▶ TASK TO CARRY OUT
Reproduce exactly only the lines from the line that holds "The height and width of the screenshot is (634, 975)." to the line that holds "Task: Click the", inclusive, in the listing below, and please leave out every picture.
Start of STORED DATA
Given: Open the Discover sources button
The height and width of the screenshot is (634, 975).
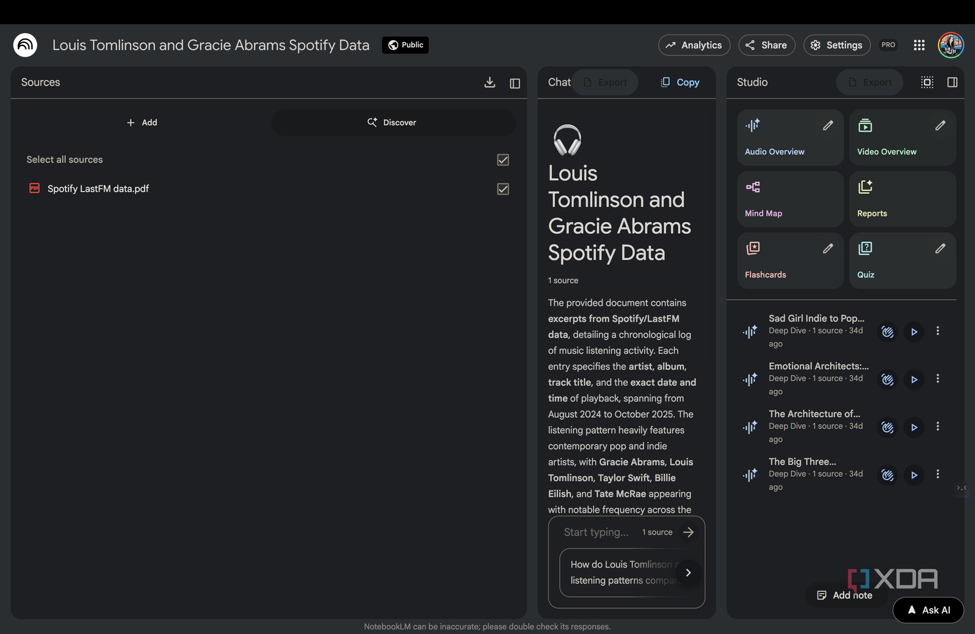Looking at the screenshot, I should pos(393,122).
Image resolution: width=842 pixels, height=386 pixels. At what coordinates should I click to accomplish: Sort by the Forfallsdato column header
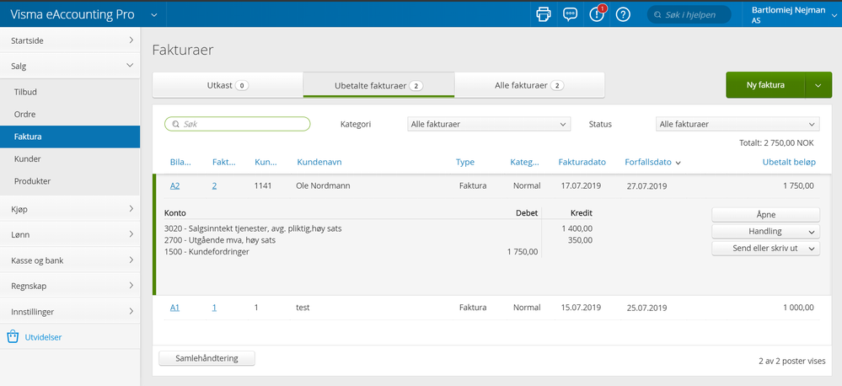coord(648,162)
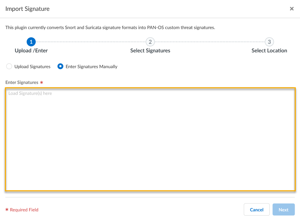Go to the Select Location step label
Image resolution: width=300 pixels, height=221 pixels.
pyautogui.click(x=269, y=51)
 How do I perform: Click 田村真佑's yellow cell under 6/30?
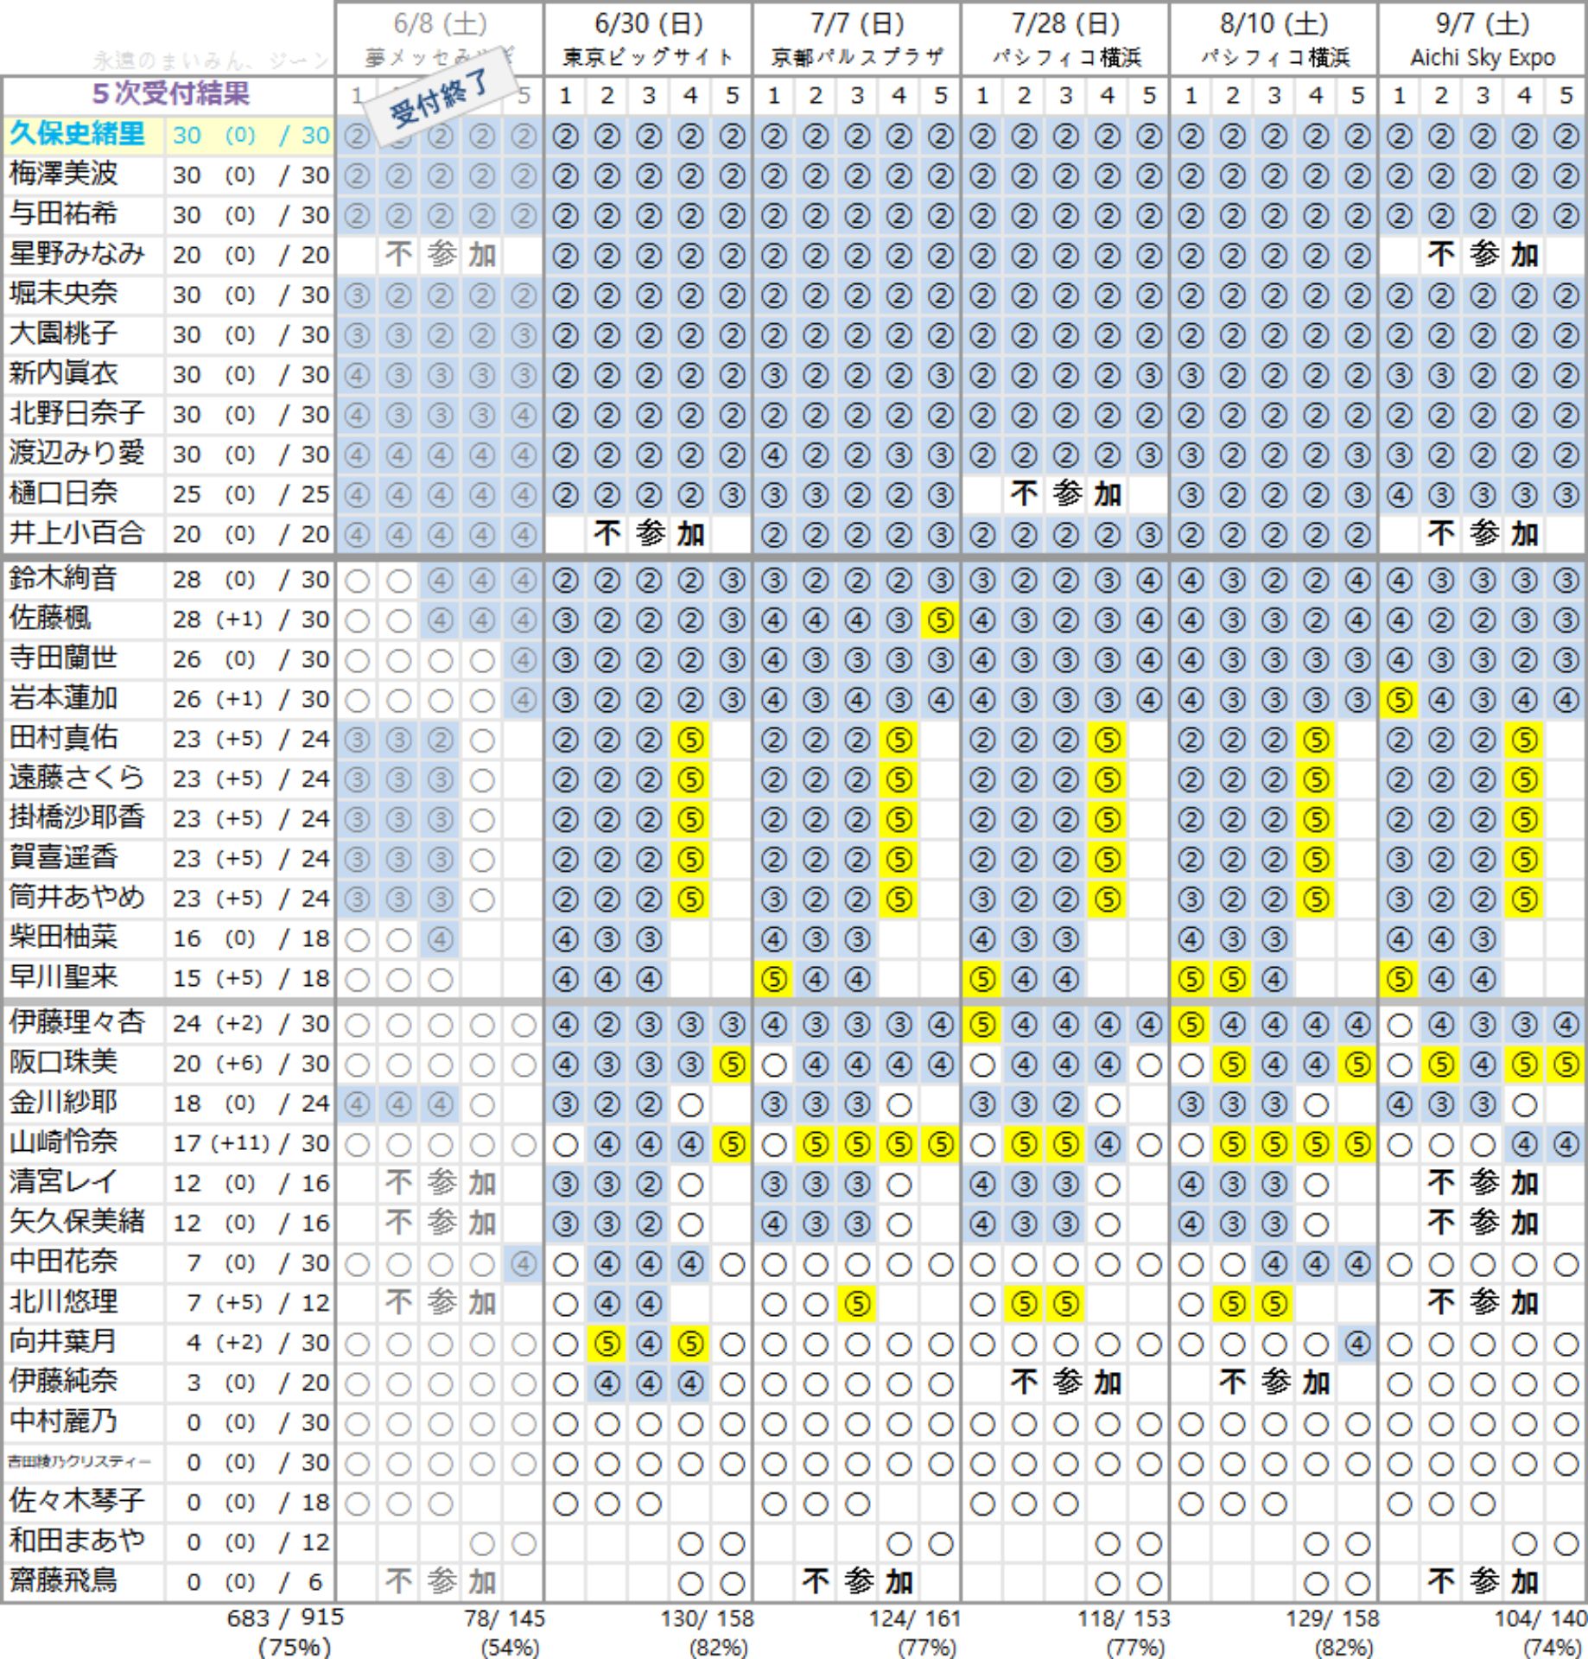tap(690, 740)
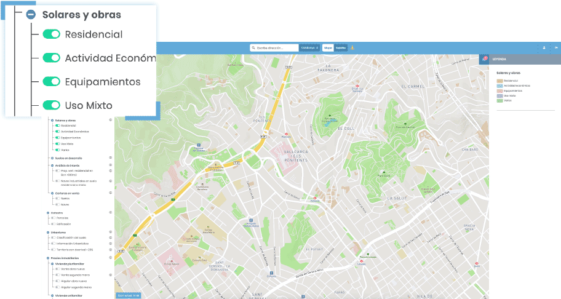Click the logout arrow icon in header
The height and width of the screenshot is (299, 561).
[x=556, y=47]
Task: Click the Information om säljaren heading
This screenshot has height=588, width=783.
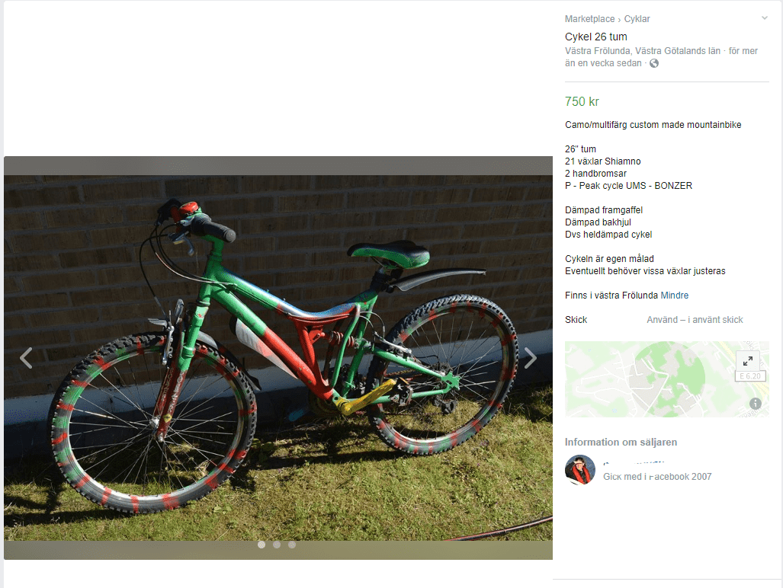Action: point(621,443)
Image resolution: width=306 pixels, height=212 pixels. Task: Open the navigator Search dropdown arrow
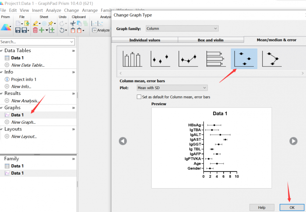[x=72, y=42]
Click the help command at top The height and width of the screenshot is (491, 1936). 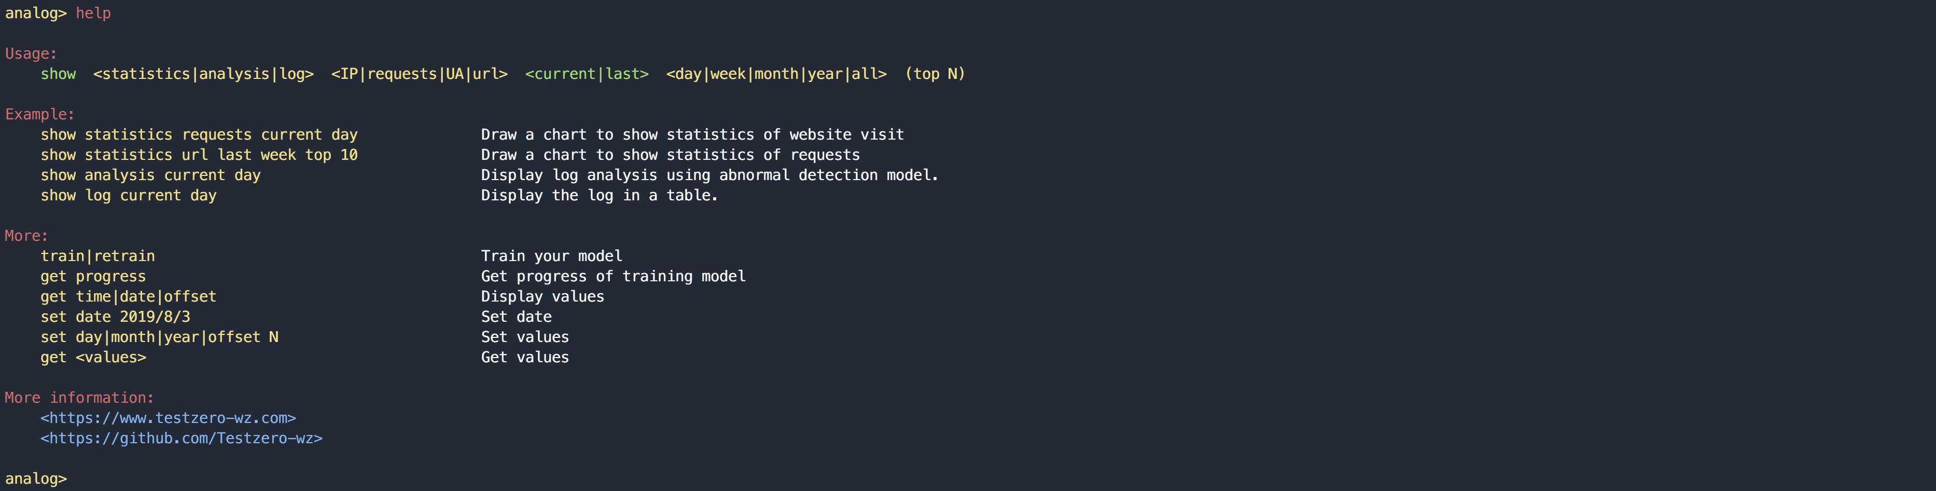click(x=93, y=14)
End of STORED DATA
▶ PROBLEM SOLUTION
The height and width of the screenshot is (634, 975).
Looking at the screenshot, I should pos(393,122).
Image resolution: width=842 pixels, height=386 pixels. At what coordinates should I click to accomplish: Sort by the Forfallsdato column header
coord(648,162)
Go to the Select Location step label
Image resolution: width=300 pixels, height=221 pixels.
pyautogui.click(x=269, y=51)
 How do I perform: Click 田村真佑's yellow cell under 6/30?
tap(690, 740)
Click the logout arrow icon in header
The height and width of the screenshot is (299, 561).
[x=556, y=47]
Task: Click the Information om säljaren heading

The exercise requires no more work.